> Source entries:
###

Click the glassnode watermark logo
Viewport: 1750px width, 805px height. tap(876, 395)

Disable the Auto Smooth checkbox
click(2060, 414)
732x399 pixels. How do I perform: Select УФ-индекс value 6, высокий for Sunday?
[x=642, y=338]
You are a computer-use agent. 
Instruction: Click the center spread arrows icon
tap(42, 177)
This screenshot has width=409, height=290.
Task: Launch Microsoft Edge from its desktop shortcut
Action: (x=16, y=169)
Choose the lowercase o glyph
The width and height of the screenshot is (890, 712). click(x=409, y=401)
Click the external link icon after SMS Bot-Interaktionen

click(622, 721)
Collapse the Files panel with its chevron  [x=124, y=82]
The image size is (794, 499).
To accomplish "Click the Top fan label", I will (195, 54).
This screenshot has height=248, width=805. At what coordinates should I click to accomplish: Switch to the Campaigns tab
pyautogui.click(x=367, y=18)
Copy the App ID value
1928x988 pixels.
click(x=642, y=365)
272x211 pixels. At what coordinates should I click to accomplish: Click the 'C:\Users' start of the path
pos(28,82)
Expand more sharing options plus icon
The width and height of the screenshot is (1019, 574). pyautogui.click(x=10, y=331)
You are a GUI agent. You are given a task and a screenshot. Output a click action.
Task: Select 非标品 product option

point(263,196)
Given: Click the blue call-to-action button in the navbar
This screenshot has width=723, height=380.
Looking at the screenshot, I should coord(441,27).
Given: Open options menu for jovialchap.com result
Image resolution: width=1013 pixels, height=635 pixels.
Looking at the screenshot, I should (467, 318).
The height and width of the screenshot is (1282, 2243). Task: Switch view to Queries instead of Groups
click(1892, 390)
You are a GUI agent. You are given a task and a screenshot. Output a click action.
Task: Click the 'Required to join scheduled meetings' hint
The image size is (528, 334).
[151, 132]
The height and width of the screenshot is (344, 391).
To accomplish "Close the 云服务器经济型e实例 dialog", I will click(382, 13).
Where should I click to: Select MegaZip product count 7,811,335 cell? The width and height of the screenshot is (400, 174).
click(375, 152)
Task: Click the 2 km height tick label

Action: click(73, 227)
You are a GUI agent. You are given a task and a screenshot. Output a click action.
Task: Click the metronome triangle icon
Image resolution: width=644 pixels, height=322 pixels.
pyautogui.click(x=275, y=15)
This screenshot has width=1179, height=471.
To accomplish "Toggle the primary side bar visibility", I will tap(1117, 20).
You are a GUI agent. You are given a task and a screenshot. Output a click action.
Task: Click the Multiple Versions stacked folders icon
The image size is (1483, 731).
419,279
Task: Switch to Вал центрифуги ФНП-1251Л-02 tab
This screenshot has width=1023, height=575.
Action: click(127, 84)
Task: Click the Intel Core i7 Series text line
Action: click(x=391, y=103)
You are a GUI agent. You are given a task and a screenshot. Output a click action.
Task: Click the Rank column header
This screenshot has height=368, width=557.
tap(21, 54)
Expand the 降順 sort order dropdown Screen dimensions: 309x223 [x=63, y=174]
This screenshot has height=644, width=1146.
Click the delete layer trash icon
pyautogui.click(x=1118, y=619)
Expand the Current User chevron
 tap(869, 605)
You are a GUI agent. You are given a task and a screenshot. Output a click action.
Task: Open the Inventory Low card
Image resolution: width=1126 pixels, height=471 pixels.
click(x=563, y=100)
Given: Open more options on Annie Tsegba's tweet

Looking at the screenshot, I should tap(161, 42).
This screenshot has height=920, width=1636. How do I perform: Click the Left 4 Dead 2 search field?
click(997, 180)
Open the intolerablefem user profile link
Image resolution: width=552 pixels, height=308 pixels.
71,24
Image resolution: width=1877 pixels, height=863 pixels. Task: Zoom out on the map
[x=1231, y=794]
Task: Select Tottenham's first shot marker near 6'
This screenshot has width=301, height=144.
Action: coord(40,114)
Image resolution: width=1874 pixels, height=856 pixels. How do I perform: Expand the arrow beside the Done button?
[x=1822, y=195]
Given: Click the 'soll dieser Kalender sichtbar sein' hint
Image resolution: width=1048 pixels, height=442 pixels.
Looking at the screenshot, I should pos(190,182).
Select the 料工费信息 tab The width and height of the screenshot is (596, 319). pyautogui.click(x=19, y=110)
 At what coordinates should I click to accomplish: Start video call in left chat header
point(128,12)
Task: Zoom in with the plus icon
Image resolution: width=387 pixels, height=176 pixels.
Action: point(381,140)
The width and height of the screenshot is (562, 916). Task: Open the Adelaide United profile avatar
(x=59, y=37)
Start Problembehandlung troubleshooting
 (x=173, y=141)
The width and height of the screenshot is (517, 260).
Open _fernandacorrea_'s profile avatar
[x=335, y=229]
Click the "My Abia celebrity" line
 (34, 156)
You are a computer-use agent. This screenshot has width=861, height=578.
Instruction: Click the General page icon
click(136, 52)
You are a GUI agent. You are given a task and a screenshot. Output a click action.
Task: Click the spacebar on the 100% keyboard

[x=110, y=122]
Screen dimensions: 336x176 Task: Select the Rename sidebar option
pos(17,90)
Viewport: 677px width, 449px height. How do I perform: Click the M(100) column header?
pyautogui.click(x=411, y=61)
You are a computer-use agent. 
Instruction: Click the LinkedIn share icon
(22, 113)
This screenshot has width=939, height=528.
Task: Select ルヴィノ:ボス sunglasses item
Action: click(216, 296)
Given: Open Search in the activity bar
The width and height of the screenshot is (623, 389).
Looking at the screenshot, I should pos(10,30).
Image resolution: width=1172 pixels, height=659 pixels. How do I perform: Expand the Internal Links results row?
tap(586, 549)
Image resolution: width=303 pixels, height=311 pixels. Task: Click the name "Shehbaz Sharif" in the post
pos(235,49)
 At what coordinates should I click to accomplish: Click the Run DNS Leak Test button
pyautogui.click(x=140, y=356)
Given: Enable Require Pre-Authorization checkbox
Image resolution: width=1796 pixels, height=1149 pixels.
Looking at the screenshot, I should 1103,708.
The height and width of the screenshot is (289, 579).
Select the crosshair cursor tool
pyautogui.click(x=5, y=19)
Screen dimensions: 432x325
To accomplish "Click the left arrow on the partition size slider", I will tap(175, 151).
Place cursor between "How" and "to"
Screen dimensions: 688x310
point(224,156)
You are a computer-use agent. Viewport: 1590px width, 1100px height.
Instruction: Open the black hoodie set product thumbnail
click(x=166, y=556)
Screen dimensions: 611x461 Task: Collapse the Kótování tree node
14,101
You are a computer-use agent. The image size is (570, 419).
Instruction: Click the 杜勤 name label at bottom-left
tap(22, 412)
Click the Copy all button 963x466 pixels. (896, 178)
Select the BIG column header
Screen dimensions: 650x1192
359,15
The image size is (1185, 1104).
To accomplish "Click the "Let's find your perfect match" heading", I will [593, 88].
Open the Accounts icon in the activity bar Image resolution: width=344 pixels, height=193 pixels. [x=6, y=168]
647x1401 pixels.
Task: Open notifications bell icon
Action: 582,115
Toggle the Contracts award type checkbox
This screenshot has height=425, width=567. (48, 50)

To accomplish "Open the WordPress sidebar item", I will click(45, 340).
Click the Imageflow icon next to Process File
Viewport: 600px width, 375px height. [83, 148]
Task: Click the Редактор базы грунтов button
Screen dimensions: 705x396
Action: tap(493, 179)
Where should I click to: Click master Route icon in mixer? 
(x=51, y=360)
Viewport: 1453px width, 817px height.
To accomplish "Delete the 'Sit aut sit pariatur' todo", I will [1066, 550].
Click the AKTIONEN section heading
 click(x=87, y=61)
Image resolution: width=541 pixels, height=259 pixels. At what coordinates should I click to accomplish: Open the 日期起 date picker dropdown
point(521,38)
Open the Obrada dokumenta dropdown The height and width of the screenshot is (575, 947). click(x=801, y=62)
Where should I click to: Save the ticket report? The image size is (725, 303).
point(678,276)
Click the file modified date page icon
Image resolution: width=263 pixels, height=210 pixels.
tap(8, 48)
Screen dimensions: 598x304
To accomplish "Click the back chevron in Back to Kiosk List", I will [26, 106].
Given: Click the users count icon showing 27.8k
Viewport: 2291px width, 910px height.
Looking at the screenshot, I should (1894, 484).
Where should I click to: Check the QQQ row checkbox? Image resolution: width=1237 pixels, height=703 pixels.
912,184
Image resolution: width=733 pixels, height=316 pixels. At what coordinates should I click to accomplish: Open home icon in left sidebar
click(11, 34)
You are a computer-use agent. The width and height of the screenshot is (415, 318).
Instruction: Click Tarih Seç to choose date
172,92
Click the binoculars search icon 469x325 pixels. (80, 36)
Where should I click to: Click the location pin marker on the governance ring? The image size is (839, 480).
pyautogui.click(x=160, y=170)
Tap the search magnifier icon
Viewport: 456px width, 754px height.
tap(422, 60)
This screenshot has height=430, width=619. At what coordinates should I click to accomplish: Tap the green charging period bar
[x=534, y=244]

###

> GIVEN PROBLEM:
Swap "hoodie" for "sweatshirt" in the entries from the line with "Image resolution: width=1172" up to and including the line with "Action: 582,115", leaving everything else unchanged. Give only those lines.

> SOLUTION:
Image resolution: width=1172 pixels, height=659 pixels. How do I perform: Expand the Internal Links results row?
tap(586, 549)
Image resolution: width=303 pixels, height=311 pixels. Task: Click the name "Shehbaz Sharif" in the post
pos(235,49)
 At what coordinates should I click to accomplish: Click the Run DNS Leak Test button
pyautogui.click(x=140, y=356)
Given: Enable Require Pre-Authorization checkbox
Image resolution: width=1796 pixels, height=1149 pixels.
Looking at the screenshot, I should 1103,708.
The height and width of the screenshot is (289, 579).
Select the crosshair cursor tool
pyautogui.click(x=5, y=19)
Screen dimensions: 432x325
To accomplish "Click the left arrow on the partition size slider", I will tap(175, 151).
Place cursor between "How" and "to"
Screen dimensions: 688x310
point(224,156)
You are a computer-use agent. Viewport: 1590px width, 1100px height.
Instruction: Open the black sweatshirt set product thumbnail
click(x=166, y=556)
Screen dimensions: 611x461 Task: Collapse the Kótování tree node
14,101
You are a computer-use agent. The image size is (570, 419).
Instruction: Click the 杜勤 name label at bottom-left
tap(22, 412)
Click the Copy all button 963x466 pixels. (896, 178)
Select the BIG column header
Screen dimensions: 650x1192
359,15
The image size is (1185, 1104).
To accomplish "Click the "Let's find your perfect match" heading", I will [593, 88].
Open the Accounts icon in the activity bar Image resolution: width=344 pixels, height=193 pixels. [x=6, y=168]
647x1401 pixels.
Task: Open notifications bell icon
Action: 582,115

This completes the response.